■ YOUR GOAL
Repeat the rows word for word, beginning with the first line of the rows and stopping after the line that contains "(x=313, y=240)".
====== ITEMS
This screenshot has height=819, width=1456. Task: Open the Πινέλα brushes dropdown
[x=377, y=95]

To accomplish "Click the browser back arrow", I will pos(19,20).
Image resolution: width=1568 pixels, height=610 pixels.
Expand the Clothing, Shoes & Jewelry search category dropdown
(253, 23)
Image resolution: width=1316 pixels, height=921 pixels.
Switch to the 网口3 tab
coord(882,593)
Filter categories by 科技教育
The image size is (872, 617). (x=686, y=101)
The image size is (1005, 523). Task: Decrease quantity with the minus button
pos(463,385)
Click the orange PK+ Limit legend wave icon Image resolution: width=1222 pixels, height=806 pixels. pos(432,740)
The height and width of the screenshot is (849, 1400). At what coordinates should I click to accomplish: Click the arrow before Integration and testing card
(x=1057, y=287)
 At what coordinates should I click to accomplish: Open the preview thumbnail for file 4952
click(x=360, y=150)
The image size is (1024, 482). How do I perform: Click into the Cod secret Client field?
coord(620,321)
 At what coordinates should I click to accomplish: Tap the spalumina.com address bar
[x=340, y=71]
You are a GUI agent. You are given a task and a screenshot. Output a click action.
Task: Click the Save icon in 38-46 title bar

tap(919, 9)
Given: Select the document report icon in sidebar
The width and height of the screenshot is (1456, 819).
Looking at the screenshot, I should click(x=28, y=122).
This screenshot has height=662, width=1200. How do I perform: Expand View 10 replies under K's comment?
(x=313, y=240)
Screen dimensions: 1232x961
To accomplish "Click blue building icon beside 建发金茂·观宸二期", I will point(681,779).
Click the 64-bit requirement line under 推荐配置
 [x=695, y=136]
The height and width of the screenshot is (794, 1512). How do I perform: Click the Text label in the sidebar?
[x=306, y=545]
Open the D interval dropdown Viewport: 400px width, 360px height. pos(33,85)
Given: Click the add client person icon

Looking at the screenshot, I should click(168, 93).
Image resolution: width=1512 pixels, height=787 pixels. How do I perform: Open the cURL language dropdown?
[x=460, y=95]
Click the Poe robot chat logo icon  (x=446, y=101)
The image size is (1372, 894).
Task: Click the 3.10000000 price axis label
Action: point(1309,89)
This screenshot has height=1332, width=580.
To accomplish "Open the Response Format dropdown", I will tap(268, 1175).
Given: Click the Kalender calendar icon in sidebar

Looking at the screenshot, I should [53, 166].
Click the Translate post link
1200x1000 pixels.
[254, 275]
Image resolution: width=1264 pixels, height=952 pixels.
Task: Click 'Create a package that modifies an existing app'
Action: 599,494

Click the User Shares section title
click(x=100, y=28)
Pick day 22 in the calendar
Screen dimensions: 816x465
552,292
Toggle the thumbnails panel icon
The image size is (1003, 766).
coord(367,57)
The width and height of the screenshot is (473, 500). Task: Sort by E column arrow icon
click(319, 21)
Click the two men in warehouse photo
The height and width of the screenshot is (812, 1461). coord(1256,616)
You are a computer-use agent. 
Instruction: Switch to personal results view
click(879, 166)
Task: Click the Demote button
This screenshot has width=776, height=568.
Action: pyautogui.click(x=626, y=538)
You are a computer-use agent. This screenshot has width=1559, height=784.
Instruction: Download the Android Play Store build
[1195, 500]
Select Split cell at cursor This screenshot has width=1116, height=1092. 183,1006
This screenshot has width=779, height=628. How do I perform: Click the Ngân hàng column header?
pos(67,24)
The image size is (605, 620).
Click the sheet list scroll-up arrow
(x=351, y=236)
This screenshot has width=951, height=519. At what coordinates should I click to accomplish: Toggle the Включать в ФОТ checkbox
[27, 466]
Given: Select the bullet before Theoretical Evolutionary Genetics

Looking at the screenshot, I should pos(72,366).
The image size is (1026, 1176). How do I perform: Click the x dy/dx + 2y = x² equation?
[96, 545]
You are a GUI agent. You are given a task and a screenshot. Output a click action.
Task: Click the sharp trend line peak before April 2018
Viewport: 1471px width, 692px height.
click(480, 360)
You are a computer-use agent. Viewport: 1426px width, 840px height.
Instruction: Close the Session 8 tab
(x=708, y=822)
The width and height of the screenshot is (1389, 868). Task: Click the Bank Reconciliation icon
============
■ SOLUTION TO THIS PROBLEM
This screenshot has height=819, width=1456. Task: Open the Πινέλα brushes dropdown
[x=377, y=95]

To accomplish "Click the browser back arrow", I will pos(19,20).
Image resolution: width=1568 pixels, height=610 pixels.
Expand the Clothing, Shoes & Jewelry search category dropdown
(253, 23)
Image resolution: width=1316 pixels, height=921 pixels.
Switch to the 网口3 tab
coord(882,593)
Filter categories by 科技教育
The image size is (872, 617). (x=686, y=101)
The image size is (1005, 523). Task: Decrease quantity with the minus button
pos(463,385)
Click the orange PK+ Limit legend wave icon Image resolution: width=1222 pixels, height=806 pixels. pos(432,740)
The height and width of the screenshot is (849, 1400). At what coordinates should I click to accomplish: Click the arrow before Integration and testing card
(x=1057, y=287)
 At what coordinates should I click to accomplish: Open the preview thumbnail for file 4952
click(x=360, y=150)
The image size is (1024, 482). How do I perform: Click into the Cod secret Client field?
coord(620,321)
 At what coordinates should I click to accomplish: Tap the spalumina.com address bar
[x=340, y=71]
You are a GUI agent. You are given a task and a screenshot. Output a click action.
Task: Click the Save icon in 38-46 title bar

tap(919, 9)
Given: Select the document report icon in sidebar
The width and height of the screenshot is (1456, 819).
Looking at the screenshot, I should click(x=28, y=122).
This screenshot has height=662, width=1200. How do I perform: Expand View 10 replies under K's comment?
(x=313, y=240)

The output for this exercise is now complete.